Timm: Ein ganzer Kontinent definiert sich über den "Hobbit", da waren sie schon in Übung. Beim "Herrn der Ringe" ging das schon los. Das war ein Riesen-Kinoerfolg, und trotzdem wäre der "Hobbit", der ja die Vorgeschichte erzählt, fast nicht gedreht worden. Warum?
Stummer: Es ist ein bisschen ein kleines Wunder, dass "Der kleine Hobbit" ins Kino kommt. Man hat sich Jahrelang erst mal um die Rechte gestritten in Hollywood, bis man sich darauf geeinigt hat, wer nun das Geld aufbringt. Und wem nun der "Hobbit" eigentlich gehört. Dann hat man herausgefunden, die Hälfte gehört Warner Brothers und die andere Hälfte gehört MGM. Und Peter Jackson hatte damals nach fast zehn Jahren Arbeit am "Herrn der Ringe" so ein bisschen die Nase voll von Mittelerde, hat dann die Regie abgegeben, für "Der kleine Hobbit", an Guillermo del Toro, den mexikanischen Regisseur von "Pans Labyrinth". Peter Jackson wollte einfach nur den Film produzieren. Dann aber war MGM fast pleite und stand zwei Jahre lang kurz vor dem Bankrott. Der Drehbeginn ist dann immer wieder verschoben worden. Del Toro hat dann irgendwann die Geduld verloren und hat gesagt, ich möchte gern irgendwas drehen und ist dann auch abgesprungen. Dann sollte der Film auf einmal in Schottland entstehen und nicht in Neuseeland. Und das war dann genau der Moment, als Peter Jackson gesagt hat, Moment, ich mache den kleinen "Hobbit" und ich mache ihn auch da, wo ich den "Herrn der Ringe" gemacht habe, in Neuseeland. Dann hat es aber Schwierigkeiten mit den Gewerkschaften in Neuseeland gegeben. Die haben protestiert, dass zu viele Crew-Mitglieder aus dem Ausland nach Neuseeland kommen würden. Dann hat es Demonstrationen gegeben in Wellington, bis die neuseeländische Regierung eigens wegen der Dreharbeiten das Arbeitsrecht in Neuseeland geändert hat. Dann waren alle glücklich, MGM war mittlerweile wieder flüssig, und dann konnte endlich mit dem Dreh begonnen werden, und zwar mit dem gleichen Team, dass auch den "Herrn der Ringe" gemacht hat, und wieder in Neuseeland.

▶ _Auszüge der Zeilen_
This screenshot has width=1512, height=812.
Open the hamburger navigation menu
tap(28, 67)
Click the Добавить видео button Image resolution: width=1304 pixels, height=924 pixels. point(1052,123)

...

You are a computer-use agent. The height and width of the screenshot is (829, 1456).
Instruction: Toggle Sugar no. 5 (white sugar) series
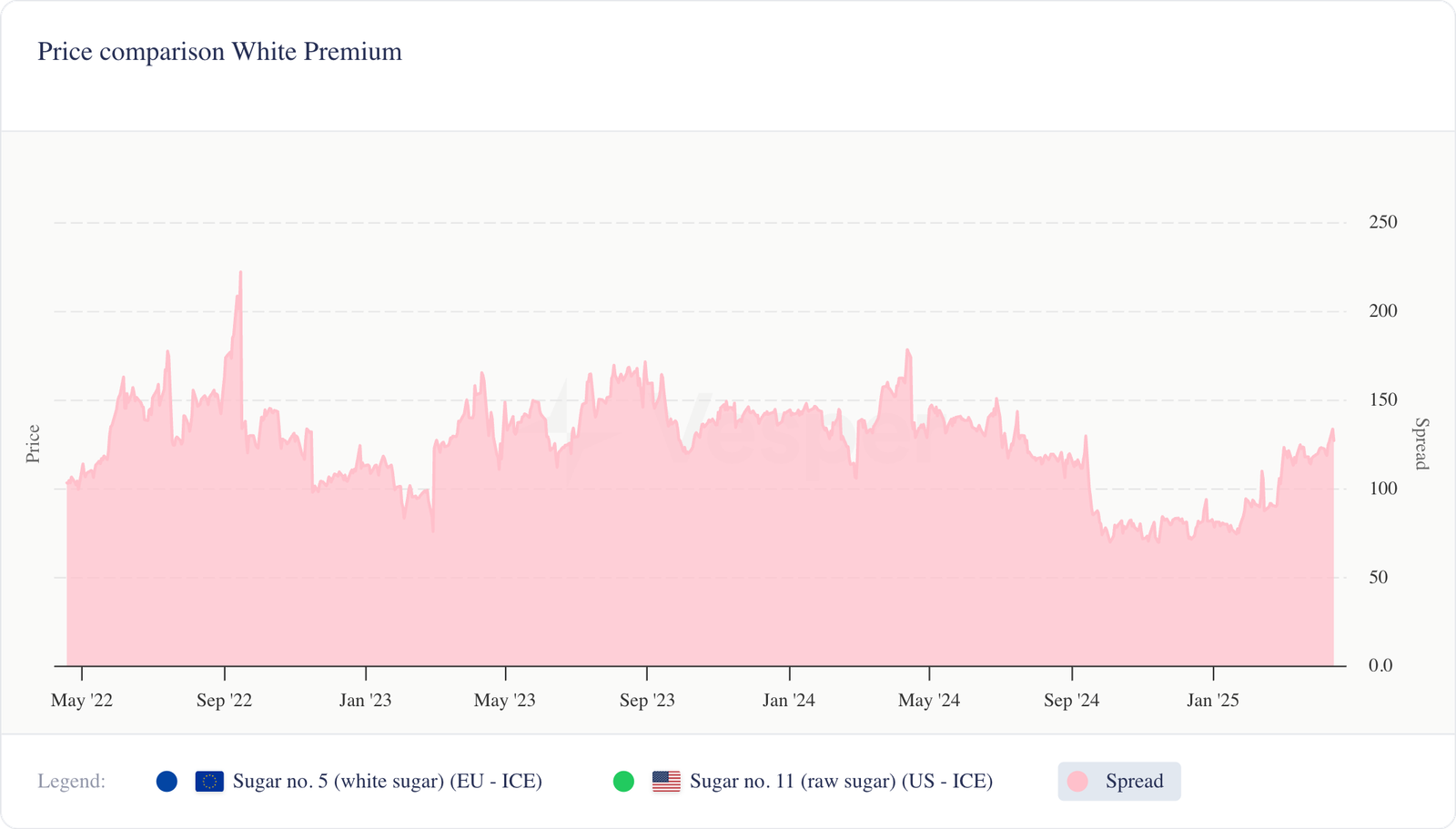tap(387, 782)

▶ _Die Aufgabe_
Führe den Text über den Dreh des „Hobbit“ nach seinem letzten Satz weiter. Die Zeilen haben mit dem Text über den Dreh des „Hobbit“ nichts zu tun.

▶ _Antwort folgt_
Timm: Ich mache die lange Geschichte jetzt mal ganz kurz. Dieses Drama sieht man dann hoffentlich auf der Leinwand nicht. Und wenn man einen Film auf Halblänge ausrichtet – ein echter Hobbit wird nicht größer als 1,20, dann braucht es ja naturgemäß viel Technik. Und auch der "Herr der Ringe" lebte ja schon von ganz extraordinären Spezialeffekten. Ist das dann beim "Hobbit" wahrscheinlich ähnlich?
Stummer: Beim "Hobbit" ist das genau das Gleiche gewesen. Man hat in der Zwischenzeit in Wellington nicht nur "King Kong" gedreht, man hat nicht nur "Avatar" gedreht, den erfolgreichsten Film aller Zeiten, man hat "Die Chroniken von Narnia" gedreht, man hat "Tim und Struppi" gedreht dort. Und all dieses Wissen, das man bekommen hat über die Jahre, hat man natürlich auch in die technischen Neuerungen hier, in den "Hobbit" gesteckt, und das soll man jetzt auch auf der Leinwand sehen.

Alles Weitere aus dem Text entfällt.